While executing PR programs on an ongoing basis will create the most benefit for organizations, many do not have the resources necessary to dedicate to continuous PR activities. As a result, a question we often receive is, “When is PR especially important?”
Based on our experience, PR activities are absolutely necessary in the following instances:
When starting up or rebranding
If you are just starting a company and have little or no name recognition, PR will be an important part of informing the public about your existence. If no one has heard of you, how are they going to find your website or know to call you? PR and marketing is necessary to establish name recognition and start building a positive reputation.
The same is true of an organization that is rebranding. If you are changing your name, you must communicate this clearly to every public your company interacts with – customers and prospects, employees, board members, partners and so on – to ensure that each audience is aware of the change and understands what this means for them.

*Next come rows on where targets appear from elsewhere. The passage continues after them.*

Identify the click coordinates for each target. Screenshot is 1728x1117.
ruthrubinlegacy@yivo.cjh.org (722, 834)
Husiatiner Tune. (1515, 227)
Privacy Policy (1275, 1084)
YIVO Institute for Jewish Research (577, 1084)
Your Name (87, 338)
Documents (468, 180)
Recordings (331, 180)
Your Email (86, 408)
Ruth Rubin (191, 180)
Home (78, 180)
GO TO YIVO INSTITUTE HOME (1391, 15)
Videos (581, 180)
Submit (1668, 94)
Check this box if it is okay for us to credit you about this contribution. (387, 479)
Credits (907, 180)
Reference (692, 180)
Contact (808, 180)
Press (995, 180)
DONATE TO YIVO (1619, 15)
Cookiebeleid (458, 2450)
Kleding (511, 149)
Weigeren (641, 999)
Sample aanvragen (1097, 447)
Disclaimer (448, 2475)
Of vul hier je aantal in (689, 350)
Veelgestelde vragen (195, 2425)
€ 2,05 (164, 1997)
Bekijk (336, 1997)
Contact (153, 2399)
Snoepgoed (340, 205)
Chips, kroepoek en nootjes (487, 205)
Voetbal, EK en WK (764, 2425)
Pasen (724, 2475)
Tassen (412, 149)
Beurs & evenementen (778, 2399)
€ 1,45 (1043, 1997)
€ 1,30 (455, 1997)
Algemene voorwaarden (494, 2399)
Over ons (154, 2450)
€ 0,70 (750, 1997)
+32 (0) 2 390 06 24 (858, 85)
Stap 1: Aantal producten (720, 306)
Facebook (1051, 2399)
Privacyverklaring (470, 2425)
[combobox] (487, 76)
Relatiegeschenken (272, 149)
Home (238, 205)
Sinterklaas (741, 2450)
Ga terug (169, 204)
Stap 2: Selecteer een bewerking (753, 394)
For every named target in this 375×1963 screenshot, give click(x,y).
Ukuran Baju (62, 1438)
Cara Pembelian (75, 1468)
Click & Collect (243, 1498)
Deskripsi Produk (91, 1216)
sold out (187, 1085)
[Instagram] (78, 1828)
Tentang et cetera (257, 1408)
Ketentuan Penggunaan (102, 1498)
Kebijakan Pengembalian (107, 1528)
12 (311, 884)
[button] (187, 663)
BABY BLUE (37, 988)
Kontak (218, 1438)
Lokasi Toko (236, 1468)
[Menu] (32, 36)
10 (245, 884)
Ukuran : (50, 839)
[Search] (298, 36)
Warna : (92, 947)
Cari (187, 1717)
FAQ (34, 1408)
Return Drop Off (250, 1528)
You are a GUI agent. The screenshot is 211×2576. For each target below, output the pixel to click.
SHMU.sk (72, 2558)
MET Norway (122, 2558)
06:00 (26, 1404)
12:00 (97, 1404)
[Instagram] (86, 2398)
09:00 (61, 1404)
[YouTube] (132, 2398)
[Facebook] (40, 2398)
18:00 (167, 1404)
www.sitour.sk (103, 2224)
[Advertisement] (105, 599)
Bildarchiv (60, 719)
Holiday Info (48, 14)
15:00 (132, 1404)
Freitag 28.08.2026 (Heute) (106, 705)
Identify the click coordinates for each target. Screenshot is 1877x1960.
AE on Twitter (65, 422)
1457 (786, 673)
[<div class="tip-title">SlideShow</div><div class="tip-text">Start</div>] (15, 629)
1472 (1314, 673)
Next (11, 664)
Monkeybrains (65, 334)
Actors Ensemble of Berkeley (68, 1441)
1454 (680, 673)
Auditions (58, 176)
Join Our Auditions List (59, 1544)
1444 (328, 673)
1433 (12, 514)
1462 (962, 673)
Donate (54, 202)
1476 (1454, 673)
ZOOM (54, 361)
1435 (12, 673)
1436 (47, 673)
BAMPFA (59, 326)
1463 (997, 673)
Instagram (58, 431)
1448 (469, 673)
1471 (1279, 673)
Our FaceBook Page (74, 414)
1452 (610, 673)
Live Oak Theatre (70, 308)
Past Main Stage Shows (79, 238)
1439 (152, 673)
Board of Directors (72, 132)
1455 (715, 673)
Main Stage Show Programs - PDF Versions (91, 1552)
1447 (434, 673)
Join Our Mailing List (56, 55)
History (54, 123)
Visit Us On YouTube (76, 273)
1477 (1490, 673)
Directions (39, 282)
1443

When experiencing/anticipating a negative reaction
If your organization has recently experienced a backlash among any of your publics, PR is necessary to spearhead “damage control” efforts. This should include targeted communications with all publics detailing the events that occurred and your company’s stance on the issue.
However, if your organization’s PR counsel is adept enough to anticipate actions that may cause a backlash among your publics – such as raising prices or merging with another company – they will also be able to recommend appropriate actions to prevent or at least diminish negative reactions and preserve the company’s reputation.
For businesses that are susceptible to crises
If your organization is particularly susceptible to crises – for example, your company’s operations could potentially cause harm to people, animals or the environment, or involves a morally sensitive issue – allocating funds to a proactive PR program is critical.
An effective PR team will be able to identify issues that could develop into full-blown crises and make recommendations on how to mitigate these risks. In addition, PR professionals can work with an organization’s leadership to develop crisis communications plans to best manage the worst-case scenarios that may be unavoidable.